A menudo me vencía el sueño. Era estupendo dormir en el auto, protegida por un vientre artificial que permanecía con vida gracias a un motor. Casi me parecía estar volviendo adentro de tu panza. A propósito: ¿qué sensación te daba tenerme adentro? ¿Me sentías una intrusa o bien una parte de ti? ¿Pesaba mucho? Tú fuiste siempre tan pequeña, tan menuda… ¿tener otra vida dentro no dificultaba tus movimientos? ¿Me hablabas? ¿Qué me decías?

Ayer le pedí a Thomas que me chupara las tetas como si estuviera chupando leche. Es un período materno, el mío.
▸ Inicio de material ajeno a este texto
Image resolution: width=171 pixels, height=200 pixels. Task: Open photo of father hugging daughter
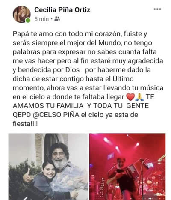click(48, 167)
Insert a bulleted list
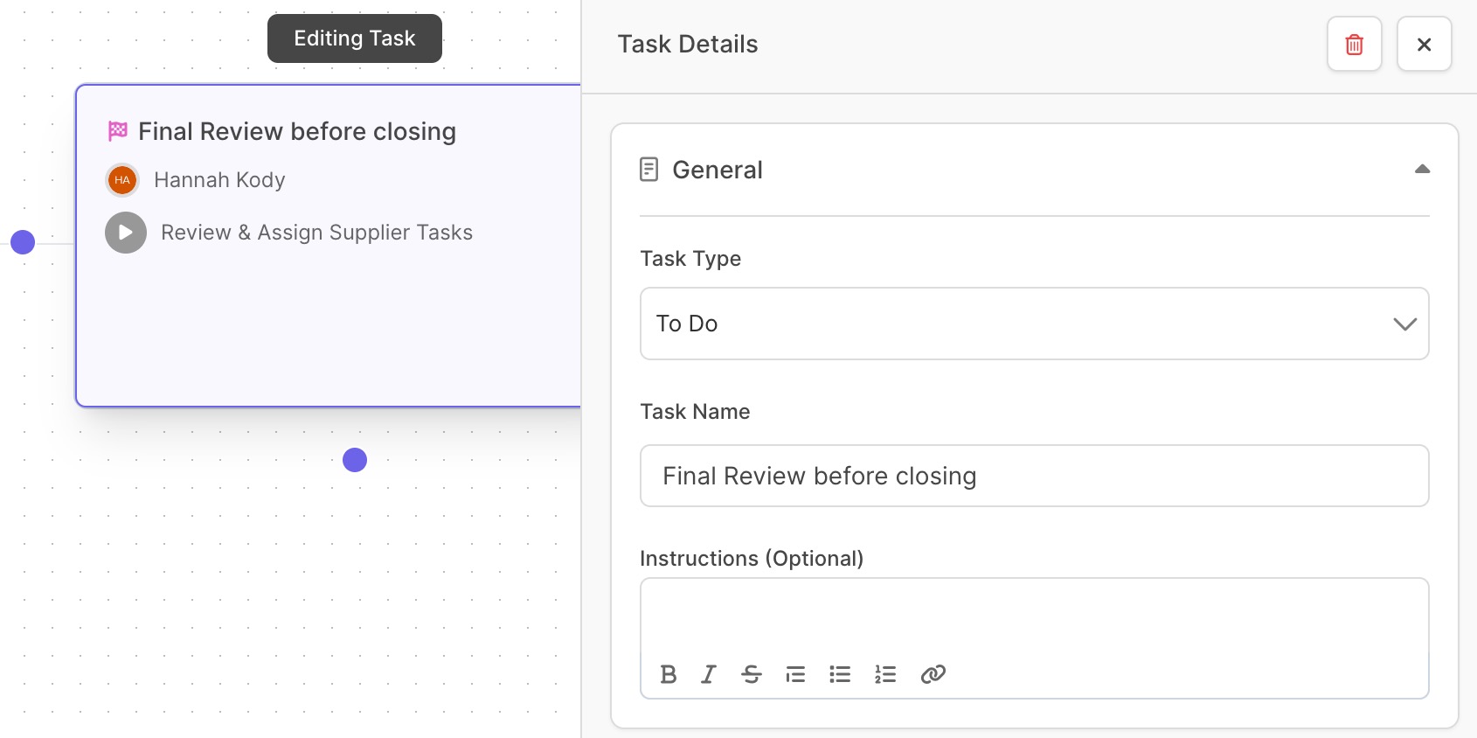Screen dimensions: 1477x738 tap(840, 674)
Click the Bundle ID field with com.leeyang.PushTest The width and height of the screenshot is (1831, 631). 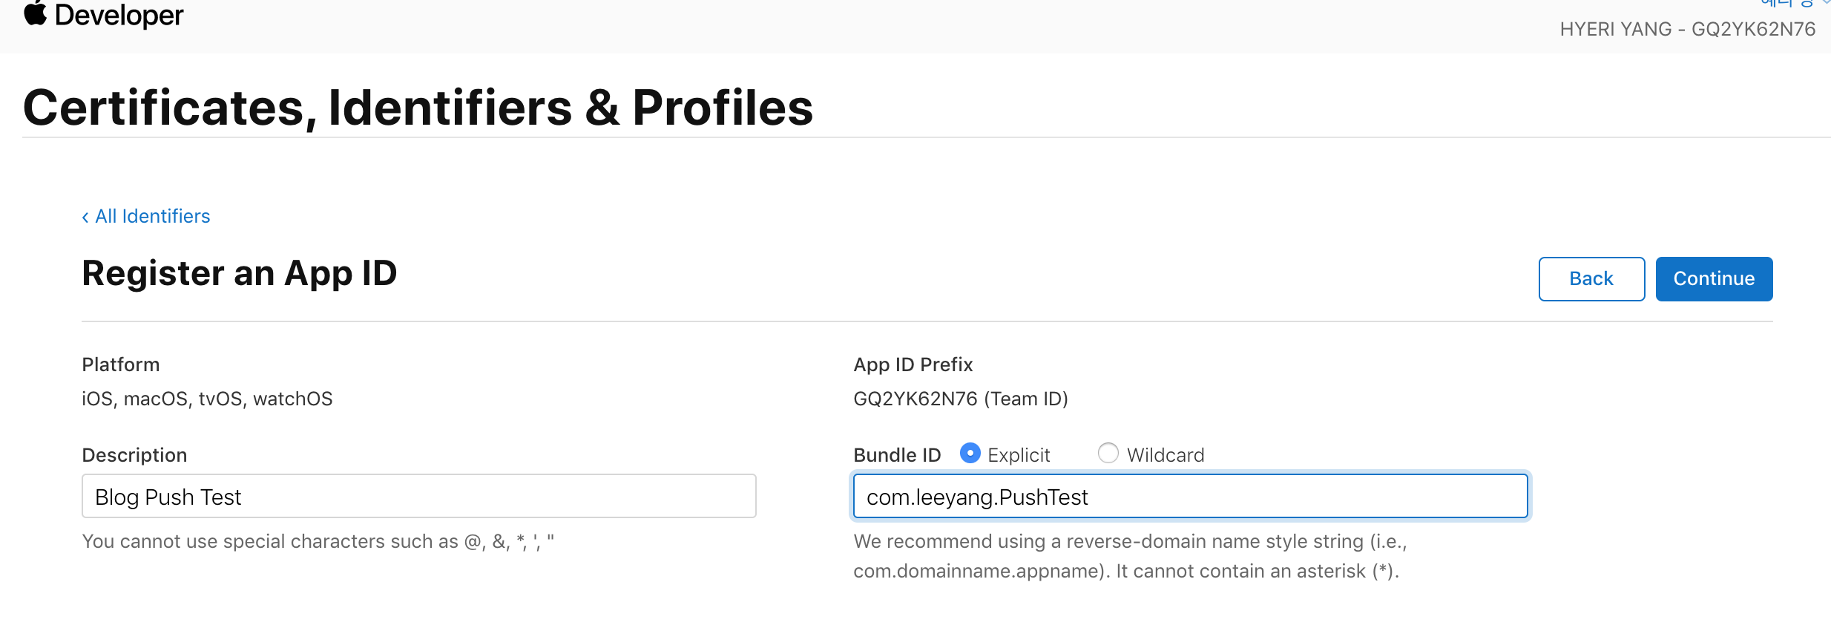(1190, 496)
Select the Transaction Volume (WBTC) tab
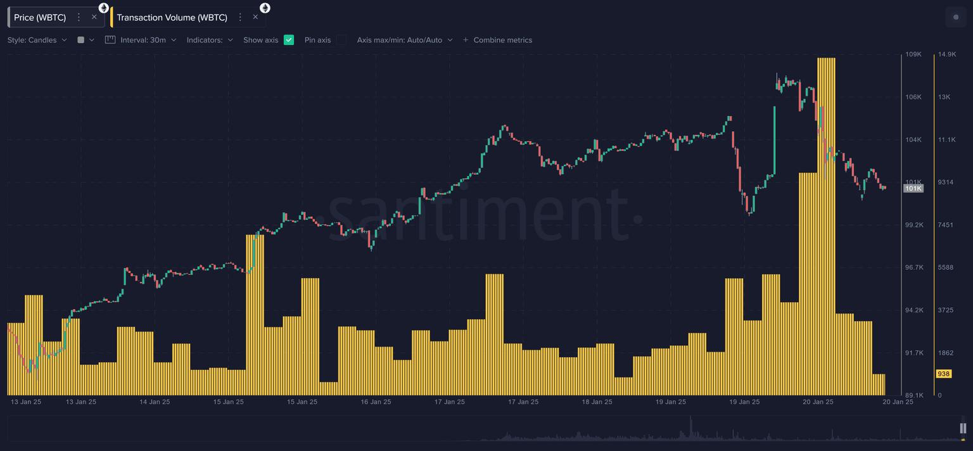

Todo eso me hace bien, me hace sentir mujer.

Seriamente: ¿sabes qué pensaba durante esas excursiones tan largas? Pensaba: “Un día me gustaría publicar mi diario, escribir acerca de mi vida. Debo pensar seriamente en tener uno… aunque sé que pronto me cansaría de escribir”.

Un día le pedí a papá que me regalara un diario con un candado grande. Durante una semana, todos los días, cuando volvía a casa le preguntaba: “Papi, ¿me compraste el diario?”. Siempre se lo preguntaba mientras cenábamos, siempre en voz baja; y se lo preguntaba cuando la mesa ya estaba hundida en el silencio, no quería interrumpir. Cada vez que le preguntaba si me había comprado el diario sentía culpa. Cuando él me decía: “No”, yo no me enojaba: era la respuesta más adecuada a una pregunta tan indiscreta como la que había hecho. Si me lo hubiese traído, me lo habría dado enseguida, ¿qué sentido tenía que se lo preguntara?

Algunas semanas después me llevaste en el auto, me hiciste bajar y entramos en la librería. La señora esquelética que estaba detrás del mostrador, esa con ojos de pescado hervido y cabellos finos, finos, finos, era la mamá de una compañera mía de la escuela. Me gustaba esa mujer, parecía un hada disfrazada de bruja. Todos mis compañeros de clase le tenían miedo; yo, en cambio, hasta podría decir que la encontraba bella. Me indicaste un estante donde había cuadernos, lápices, lapiceras y otros útiles de escritorio; en medio de todo eso estaba tirado un diario. La tapa era de raso blanco, un blanco sucio. Estaba ilustrada con una chica rubia con una flor roja montada a una moto. El diario era muy delgado, no tendría más de veinte hojas. Y el candado parecía muy frágil, dorado y sucio, con algunas manchas marrones. Era el único que había. Era un sobrante de los años ochenta. Me fui contentísima, el diario era horrendo, pero me gustaba muchísimo. El hada disfrazada de bruja te lo cobró mil quinientas liras.

Pero mi habitual incoherencia hizo que pronto abandonara el proyecto. Escribí solamente cinco páginas, me cansé enseguida.

“Escribiré cuando no pueda evitar decir algo”, me prometí a mí misma. Odiaba tener que escribir algo que no tuviera sentido.

Así, cuando pensé que había llegado el momento de enterrar mi alma y mantener con vida sólo mi materia, pura e inconsciente, un ángel perverso me susurró al oído: “Escribe. Estas emociones no volverán. Si escribes, un resto de tu alma se quedará en tu pecho”.

Y dado que nunca tuve mucho que perder, fingiendo que tenía un diario escribí una novela.